かつて迫害された孤独な吸血鬼が、唯一心を許した相手と同じ魂を持つ少女と出会い、そして結ばれるまでの物語。
耽美な雰囲気のファンタジーです。恋愛もの、と言っては語弊があるのですけれど、主軸にズドンと聳えるラブロマンス要素が死ぬほどたまらん物語。こんなのどうしたってときめいてしまう……。
かつて心を許した唯一の女と、同じ魂を持つ少女、という、いわゆる運命の相手のような設定の使い方が素敵。

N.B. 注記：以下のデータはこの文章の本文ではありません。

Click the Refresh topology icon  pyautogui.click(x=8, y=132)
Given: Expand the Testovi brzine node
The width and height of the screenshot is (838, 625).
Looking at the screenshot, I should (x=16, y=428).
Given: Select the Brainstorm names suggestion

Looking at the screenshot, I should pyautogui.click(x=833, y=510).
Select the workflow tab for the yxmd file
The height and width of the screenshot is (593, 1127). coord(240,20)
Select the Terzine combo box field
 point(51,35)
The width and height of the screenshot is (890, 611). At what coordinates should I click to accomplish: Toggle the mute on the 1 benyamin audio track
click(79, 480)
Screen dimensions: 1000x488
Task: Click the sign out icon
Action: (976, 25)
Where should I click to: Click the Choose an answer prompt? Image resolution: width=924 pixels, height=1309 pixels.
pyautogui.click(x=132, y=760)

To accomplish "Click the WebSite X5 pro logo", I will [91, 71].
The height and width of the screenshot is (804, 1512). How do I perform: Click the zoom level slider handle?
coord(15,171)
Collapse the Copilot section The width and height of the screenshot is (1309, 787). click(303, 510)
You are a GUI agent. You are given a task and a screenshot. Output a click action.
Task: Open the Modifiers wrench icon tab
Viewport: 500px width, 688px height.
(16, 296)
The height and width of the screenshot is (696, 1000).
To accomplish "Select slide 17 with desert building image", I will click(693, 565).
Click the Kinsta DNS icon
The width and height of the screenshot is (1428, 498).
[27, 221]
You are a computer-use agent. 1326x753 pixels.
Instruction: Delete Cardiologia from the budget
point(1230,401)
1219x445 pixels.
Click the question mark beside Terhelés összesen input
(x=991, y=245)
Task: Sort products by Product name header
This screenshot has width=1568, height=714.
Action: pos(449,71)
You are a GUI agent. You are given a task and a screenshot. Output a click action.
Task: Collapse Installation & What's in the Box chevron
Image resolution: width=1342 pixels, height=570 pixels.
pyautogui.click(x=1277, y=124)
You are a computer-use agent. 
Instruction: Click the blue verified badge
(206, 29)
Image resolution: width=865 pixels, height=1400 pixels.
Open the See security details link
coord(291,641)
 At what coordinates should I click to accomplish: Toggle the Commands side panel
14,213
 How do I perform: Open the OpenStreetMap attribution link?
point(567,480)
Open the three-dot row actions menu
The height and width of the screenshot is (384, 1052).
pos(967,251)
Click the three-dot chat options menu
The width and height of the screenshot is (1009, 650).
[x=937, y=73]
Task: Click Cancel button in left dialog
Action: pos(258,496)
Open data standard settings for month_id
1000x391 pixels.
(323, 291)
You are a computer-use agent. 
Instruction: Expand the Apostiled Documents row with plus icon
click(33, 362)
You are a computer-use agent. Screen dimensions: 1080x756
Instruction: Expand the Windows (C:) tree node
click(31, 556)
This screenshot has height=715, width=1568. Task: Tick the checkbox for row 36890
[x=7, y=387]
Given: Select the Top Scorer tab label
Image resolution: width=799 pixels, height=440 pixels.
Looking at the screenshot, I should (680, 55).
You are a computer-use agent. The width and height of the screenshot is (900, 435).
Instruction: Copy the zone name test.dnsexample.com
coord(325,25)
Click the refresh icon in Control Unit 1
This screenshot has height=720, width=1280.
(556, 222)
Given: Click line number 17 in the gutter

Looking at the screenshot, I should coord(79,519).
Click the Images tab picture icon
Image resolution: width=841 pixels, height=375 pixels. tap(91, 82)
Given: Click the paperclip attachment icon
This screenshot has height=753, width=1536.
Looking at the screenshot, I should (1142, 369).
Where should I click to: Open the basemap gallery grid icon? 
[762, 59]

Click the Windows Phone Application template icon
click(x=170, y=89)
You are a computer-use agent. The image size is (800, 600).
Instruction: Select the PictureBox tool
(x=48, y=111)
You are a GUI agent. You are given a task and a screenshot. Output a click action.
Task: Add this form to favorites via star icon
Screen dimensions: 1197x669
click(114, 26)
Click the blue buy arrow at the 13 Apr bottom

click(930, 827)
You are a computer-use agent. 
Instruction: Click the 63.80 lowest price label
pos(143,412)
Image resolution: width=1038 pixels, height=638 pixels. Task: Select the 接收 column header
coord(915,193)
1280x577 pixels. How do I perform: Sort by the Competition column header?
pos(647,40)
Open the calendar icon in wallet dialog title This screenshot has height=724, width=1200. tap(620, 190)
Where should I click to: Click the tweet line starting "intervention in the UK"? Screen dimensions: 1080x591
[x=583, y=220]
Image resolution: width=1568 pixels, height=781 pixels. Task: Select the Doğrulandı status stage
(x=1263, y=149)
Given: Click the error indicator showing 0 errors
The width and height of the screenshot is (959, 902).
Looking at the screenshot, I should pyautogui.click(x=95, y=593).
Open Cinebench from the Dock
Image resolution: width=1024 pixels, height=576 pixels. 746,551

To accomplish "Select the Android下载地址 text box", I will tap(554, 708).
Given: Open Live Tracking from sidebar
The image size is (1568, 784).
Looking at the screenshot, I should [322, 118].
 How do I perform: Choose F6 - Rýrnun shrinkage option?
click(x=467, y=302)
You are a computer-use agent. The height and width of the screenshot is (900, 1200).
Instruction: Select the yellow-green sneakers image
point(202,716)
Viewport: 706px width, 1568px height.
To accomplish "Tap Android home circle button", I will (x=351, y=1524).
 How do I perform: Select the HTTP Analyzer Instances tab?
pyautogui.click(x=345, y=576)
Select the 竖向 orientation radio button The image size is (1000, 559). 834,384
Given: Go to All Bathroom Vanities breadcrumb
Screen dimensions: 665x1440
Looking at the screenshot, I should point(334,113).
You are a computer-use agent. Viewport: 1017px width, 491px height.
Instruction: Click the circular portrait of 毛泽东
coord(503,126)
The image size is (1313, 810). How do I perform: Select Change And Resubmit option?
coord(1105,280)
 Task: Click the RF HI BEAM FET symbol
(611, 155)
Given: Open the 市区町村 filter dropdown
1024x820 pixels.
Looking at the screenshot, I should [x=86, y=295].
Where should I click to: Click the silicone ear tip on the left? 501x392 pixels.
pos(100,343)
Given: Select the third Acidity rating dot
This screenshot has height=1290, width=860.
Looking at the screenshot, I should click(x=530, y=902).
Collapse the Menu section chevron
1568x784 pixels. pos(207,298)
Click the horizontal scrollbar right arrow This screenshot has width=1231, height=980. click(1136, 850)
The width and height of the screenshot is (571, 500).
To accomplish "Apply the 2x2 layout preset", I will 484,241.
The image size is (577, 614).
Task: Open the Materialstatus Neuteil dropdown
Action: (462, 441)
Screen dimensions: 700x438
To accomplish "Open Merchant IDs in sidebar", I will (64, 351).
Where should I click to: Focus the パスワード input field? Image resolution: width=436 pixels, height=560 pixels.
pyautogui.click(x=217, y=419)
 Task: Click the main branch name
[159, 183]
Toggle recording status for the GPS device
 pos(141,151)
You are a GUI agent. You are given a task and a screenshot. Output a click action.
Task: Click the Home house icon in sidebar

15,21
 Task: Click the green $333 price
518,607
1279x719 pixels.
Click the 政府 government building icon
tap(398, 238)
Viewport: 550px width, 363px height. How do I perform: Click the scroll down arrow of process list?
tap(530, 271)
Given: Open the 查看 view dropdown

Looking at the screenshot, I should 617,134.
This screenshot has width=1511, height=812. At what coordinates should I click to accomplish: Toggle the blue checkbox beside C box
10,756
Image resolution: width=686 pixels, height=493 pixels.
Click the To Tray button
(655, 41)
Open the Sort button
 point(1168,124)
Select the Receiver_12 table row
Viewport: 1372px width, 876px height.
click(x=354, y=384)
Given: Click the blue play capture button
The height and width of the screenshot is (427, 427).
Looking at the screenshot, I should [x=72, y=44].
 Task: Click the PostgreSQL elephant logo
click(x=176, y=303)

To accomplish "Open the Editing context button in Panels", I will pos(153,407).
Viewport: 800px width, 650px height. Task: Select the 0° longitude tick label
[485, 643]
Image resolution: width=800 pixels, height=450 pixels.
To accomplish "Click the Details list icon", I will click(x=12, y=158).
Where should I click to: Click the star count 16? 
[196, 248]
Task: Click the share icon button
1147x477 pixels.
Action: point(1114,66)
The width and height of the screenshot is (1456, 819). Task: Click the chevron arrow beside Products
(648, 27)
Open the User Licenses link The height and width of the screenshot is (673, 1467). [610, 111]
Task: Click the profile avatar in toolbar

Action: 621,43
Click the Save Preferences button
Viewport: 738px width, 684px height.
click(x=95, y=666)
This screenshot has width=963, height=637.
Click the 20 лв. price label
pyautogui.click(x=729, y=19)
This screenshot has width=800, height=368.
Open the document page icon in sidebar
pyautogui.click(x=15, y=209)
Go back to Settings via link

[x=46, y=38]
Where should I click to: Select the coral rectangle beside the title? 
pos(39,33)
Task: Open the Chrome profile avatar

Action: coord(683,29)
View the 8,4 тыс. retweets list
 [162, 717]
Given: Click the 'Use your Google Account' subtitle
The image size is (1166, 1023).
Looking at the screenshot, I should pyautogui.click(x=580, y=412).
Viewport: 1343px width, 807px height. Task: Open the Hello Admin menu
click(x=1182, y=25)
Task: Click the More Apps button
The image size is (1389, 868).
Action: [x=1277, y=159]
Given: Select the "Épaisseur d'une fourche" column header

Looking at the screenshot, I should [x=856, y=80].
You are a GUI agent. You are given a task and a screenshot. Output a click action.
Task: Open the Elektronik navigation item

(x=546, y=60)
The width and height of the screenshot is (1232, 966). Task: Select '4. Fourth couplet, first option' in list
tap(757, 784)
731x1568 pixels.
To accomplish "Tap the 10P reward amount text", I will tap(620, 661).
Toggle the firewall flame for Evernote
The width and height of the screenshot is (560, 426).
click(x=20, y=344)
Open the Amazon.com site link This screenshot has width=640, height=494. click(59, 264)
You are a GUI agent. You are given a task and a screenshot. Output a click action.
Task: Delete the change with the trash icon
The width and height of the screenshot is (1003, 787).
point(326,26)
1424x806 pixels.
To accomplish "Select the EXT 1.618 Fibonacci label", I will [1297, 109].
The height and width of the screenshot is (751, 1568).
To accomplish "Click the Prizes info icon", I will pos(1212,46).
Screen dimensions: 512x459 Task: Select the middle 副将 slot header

そこが確約されていればこそと言わんばかりの、容赦のない不遇さ不憫さ苦難困難の嵐がもう最高にえぐい。
特に悪役にあたる人々の、もう本当に憎たらしいこと! それだけに結び付近の、その開放感というかカタルシスというかは、まったく筆舌に尽くし難いものがありました。
アインさん(吸血鬼の人)が好きです。わりとなんでも出来ちゃう力があるのに、いろいろ我慢して丁寧に頑張るところとか。この辺、どの視点からも魅力的。「こんなめちゃつよ吸血鬼になりたい!」でもいいし、もちろん「こんな強くて優しい人に見染められたい!」もいける、とても素敵なキャラクターでした。